▶ _DATA IN THIS EXERCISE_:
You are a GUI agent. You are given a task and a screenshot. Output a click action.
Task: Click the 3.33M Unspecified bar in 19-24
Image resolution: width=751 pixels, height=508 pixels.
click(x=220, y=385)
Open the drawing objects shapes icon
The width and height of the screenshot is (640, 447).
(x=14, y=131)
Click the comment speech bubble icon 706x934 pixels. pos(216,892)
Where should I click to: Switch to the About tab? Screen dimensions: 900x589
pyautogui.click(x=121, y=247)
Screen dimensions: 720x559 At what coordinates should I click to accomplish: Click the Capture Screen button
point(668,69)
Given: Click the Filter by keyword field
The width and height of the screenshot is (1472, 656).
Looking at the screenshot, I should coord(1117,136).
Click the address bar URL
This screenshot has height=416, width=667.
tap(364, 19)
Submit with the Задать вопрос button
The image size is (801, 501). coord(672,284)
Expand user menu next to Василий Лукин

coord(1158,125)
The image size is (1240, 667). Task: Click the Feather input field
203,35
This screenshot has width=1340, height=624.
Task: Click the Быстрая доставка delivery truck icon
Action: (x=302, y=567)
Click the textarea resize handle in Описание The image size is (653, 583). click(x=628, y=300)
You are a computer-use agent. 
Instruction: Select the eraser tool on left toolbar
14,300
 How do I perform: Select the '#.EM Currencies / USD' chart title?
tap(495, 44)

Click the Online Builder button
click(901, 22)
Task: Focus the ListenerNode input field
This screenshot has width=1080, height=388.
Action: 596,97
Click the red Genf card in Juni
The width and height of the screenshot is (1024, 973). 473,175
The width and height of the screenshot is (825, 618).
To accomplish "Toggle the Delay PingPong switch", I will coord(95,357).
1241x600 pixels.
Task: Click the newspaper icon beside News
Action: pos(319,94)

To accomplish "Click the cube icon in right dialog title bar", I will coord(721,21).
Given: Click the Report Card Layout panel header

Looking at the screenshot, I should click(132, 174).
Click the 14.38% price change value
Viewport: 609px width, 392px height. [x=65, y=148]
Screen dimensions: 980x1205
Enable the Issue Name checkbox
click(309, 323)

▶ _GOAL OF THE EXERCISE_: Repeat the material above in full. Change no word.

▶ _SOLUTION_:
You are a GUI agent. You are given a task and a screenshot. Output a click action.
Task: Click the 3.33M Unspecified bar in 19-24
Image resolution: width=751 pixels, height=508 pixels.
click(x=220, y=385)
Open the drawing objects shapes icon
The width and height of the screenshot is (640, 447).
(x=14, y=131)
Click the comment speech bubble icon 706x934 pixels. pos(216,892)
Where should I click to: Switch to the About tab? Screen dimensions: 900x589
pyautogui.click(x=121, y=247)
Screen dimensions: 720x559 At what coordinates should I click to accomplish: Click the Capture Screen button
point(668,69)
Given: Click the Filter by keyword field
The width and height of the screenshot is (1472, 656).
Looking at the screenshot, I should coord(1117,136).
Click the address bar URL
This screenshot has height=416, width=667.
tap(364, 19)
Submit with the Задать вопрос button
The image size is (801, 501). coord(672,284)
Expand user menu next to Василий Лукин

coord(1158,125)
The image size is (1240, 667). Task: Click the Feather input field
203,35
This screenshot has width=1340, height=624.
Task: Click the Быстрая доставка delivery truck icon
Action: (x=302, y=567)
Click the textarea resize handle in Описание The image size is (653, 583). click(x=628, y=300)
You are a computer-use agent. 
Instruction: Select the eraser tool on left toolbar
14,300
 How do I perform: Select the '#.EM Currencies / USD' chart title?
tap(495, 44)

Click the Online Builder button
click(901, 22)
Task: Focus the ListenerNode input field
This screenshot has width=1080, height=388.
Action: 596,97
Click the red Genf card in Juni
The width and height of the screenshot is (1024, 973). 473,175
The width and height of the screenshot is (825, 618).
To accomplish "Toggle the Delay PingPong switch", I will coord(95,357).
1241x600 pixels.
Task: Click the newspaper icon beside News
Action: pos(319,94)

To accomplish "Click the cube icon in right dialog title bar", I will coord(721,21).
Given: Click the Report Card Layout panel header

Looking at the screenshot, I should click(132, 174).
Click the 14.38% price change value
Viewport: 609px width, 392px height. [x=65, y=148]
Screen dimensions: 980x1205
Enable the Issue Name checkbox
click(309, 323)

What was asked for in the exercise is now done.